Welcome to the Forum!

Your little Monkey could *not* be any cuter! Can't wait to see more pictures!

:2kitties


----------



## EChryst (Aug 8, 2005)

Welcome! I love the colors of your cat.

Also welcome from another North Carolinian. Or however you'd call it.


----------



## nerilka (May 17, 2005)

Recipes for Living Well should always include sleepy kittens' and lots of cuddles :wink: Cute baby!


----------



## kitkat (Sep 22, 2003)

Welcome to the forum Mary, your Monkey is too cute.
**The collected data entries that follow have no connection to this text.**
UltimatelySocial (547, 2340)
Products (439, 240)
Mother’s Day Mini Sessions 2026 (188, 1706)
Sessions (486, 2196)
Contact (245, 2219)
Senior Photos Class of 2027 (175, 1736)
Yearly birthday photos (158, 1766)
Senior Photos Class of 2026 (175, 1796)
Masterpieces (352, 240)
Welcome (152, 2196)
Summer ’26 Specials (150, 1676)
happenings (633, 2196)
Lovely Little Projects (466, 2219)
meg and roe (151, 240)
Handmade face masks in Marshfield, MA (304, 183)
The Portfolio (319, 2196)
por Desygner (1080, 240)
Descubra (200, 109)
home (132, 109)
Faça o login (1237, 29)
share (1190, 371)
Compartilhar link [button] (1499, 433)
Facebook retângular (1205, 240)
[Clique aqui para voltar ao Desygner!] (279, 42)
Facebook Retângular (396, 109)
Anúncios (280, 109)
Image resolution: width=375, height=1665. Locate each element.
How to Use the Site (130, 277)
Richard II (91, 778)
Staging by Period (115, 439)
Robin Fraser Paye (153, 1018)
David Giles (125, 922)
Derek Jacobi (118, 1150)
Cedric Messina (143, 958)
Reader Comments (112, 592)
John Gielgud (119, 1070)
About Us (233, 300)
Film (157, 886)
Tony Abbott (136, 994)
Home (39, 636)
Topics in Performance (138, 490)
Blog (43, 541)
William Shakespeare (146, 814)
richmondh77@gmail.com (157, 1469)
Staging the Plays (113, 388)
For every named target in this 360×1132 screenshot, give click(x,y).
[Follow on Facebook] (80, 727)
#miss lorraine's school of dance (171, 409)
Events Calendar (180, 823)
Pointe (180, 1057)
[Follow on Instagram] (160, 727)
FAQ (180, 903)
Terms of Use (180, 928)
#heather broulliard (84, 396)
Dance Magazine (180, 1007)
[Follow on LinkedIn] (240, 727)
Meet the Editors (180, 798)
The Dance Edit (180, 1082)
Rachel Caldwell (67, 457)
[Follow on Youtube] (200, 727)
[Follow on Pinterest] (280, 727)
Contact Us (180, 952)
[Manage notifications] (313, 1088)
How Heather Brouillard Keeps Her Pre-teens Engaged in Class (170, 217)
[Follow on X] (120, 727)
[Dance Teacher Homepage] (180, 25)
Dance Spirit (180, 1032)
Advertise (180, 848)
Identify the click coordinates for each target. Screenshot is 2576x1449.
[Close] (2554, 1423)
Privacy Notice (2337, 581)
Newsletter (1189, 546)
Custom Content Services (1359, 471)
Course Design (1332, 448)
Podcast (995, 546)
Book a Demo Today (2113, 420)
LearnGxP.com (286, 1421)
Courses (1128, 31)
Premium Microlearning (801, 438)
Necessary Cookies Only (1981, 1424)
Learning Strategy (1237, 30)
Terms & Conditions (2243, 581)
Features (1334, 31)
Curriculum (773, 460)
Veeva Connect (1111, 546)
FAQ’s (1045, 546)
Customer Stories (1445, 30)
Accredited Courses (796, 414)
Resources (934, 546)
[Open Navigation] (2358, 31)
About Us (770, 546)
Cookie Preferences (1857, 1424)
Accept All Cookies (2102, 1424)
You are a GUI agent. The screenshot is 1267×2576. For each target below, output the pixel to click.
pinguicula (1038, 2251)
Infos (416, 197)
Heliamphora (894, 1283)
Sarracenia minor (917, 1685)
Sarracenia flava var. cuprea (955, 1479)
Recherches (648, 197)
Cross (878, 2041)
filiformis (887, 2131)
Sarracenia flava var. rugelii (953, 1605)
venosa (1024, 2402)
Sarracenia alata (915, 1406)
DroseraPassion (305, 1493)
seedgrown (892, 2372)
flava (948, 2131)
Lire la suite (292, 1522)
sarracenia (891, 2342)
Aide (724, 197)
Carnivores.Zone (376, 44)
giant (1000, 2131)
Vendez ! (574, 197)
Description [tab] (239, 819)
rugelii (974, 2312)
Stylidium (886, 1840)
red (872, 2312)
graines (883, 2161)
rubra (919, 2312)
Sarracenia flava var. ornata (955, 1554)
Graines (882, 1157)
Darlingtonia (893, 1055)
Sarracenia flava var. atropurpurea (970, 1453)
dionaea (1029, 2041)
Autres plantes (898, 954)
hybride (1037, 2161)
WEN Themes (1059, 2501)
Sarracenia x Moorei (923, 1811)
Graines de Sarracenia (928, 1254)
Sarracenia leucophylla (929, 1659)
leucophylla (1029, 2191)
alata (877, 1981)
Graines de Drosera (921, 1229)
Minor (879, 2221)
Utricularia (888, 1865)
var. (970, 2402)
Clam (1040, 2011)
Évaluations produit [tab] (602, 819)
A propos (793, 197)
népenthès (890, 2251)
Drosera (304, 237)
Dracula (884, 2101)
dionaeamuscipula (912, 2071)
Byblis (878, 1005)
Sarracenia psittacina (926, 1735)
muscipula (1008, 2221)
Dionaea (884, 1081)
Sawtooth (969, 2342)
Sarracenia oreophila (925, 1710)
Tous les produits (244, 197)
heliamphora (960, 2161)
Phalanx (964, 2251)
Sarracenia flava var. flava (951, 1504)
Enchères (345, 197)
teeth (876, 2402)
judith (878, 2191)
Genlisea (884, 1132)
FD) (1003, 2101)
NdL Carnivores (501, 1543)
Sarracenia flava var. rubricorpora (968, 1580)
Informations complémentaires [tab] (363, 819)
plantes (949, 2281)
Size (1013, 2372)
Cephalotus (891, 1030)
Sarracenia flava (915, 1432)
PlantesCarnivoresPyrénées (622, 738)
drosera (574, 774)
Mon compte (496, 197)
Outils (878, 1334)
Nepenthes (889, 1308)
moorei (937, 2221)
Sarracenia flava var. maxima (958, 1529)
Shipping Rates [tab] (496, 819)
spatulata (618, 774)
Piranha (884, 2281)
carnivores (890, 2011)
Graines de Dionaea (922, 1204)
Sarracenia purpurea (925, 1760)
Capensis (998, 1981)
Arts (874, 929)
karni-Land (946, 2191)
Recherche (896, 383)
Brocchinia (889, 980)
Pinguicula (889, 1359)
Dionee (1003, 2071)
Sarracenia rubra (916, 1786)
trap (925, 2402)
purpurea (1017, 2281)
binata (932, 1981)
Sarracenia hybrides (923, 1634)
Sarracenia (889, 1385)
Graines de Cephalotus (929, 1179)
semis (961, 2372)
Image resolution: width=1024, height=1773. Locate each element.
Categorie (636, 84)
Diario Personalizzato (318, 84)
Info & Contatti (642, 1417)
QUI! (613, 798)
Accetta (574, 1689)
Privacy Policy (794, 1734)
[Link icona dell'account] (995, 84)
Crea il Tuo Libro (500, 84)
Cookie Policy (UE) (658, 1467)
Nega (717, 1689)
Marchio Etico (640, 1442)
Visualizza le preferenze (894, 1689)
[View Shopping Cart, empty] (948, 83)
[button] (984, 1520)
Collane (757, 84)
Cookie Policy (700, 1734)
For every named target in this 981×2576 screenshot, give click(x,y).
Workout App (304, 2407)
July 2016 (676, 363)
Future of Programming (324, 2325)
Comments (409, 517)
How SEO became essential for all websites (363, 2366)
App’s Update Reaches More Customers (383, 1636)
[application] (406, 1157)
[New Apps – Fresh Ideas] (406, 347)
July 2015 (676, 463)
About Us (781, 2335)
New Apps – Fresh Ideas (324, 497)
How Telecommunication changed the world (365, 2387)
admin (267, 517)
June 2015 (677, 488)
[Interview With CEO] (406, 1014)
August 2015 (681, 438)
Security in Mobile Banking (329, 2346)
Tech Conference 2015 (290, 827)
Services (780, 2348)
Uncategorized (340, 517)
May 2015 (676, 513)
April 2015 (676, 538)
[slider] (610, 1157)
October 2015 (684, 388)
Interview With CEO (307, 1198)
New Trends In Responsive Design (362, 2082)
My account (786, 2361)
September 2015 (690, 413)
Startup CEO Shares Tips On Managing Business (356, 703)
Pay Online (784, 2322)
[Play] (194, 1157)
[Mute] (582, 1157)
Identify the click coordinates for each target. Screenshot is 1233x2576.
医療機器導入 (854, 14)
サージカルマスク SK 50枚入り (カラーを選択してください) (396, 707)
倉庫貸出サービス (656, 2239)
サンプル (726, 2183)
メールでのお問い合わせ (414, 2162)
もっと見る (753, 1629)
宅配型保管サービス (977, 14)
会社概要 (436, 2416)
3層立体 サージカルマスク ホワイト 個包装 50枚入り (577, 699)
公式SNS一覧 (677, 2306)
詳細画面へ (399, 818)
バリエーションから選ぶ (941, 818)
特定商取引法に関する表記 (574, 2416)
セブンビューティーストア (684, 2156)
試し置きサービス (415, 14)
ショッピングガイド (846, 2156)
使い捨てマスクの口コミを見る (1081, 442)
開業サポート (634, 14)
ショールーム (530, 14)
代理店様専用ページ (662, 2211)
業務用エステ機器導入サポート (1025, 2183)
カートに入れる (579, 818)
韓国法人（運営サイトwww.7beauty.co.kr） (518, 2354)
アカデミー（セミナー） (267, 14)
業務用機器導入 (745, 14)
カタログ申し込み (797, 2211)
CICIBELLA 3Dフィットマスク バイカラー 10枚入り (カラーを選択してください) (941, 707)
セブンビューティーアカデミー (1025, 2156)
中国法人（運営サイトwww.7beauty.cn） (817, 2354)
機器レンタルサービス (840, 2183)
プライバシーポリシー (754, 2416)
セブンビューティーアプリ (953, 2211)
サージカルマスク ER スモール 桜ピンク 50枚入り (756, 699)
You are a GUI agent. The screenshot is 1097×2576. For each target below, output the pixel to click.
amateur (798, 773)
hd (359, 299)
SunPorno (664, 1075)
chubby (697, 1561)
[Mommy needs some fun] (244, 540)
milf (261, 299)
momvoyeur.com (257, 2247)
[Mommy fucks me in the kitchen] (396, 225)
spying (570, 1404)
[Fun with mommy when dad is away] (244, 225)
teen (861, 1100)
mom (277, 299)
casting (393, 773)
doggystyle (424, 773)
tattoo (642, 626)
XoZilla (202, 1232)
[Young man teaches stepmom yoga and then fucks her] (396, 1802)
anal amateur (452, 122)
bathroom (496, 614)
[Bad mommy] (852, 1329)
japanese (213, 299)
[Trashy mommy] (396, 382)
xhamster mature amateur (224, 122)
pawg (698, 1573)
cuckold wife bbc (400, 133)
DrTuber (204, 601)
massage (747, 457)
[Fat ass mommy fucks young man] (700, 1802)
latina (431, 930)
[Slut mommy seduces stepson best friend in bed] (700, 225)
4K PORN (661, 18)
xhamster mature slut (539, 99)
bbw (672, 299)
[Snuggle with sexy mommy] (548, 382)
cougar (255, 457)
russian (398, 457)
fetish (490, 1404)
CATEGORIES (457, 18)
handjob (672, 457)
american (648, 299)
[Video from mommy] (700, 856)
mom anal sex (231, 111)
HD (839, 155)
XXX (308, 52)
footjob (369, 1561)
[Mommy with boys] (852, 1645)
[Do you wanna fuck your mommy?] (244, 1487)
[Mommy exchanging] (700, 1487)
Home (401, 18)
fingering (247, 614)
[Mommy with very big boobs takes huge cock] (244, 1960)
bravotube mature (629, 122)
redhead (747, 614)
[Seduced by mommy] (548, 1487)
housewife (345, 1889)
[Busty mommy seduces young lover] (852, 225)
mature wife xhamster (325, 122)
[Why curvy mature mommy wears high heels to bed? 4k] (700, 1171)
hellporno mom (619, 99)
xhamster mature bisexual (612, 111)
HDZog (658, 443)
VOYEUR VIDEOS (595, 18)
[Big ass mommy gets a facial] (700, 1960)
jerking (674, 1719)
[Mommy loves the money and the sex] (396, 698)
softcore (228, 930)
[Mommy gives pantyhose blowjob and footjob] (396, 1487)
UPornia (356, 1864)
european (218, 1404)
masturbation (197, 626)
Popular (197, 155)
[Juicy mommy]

I love American Shorthairs, I hope to see more pictures later


----------



## DesnBaby (Apr 18, 2004)

Welcome to the forum, what a sweet kitten!


----------



## Chattycat (Nov 25, 2006)

Thanks to all! I have already been able to glean a lot of great info off of this site! So nice to have a knowlegable group of people around to gather advice from!


----------



## clintsworld (Apr 12, 2005)

Yeah, they ARE cute when they're small BUT THEN they grow up and and you get pictures like this: :lol: 










Ciao!


----------



## Jewel'd Diamond (Dec 1, 2006)

Monkey is sooo cute!! His colors are BEAUTIFUL!!!


----------



## tabby (Nov 30, 2006)

He is soooo cute.


----------



## OrangeJulius (Aug 23, 2006)

*Cute*

Very cute. Its funny how they find their sleeping spots.


----------



## Julieboo390 (Dec 1, 2006)

Hello Mary, what a cute name for your cat.


----------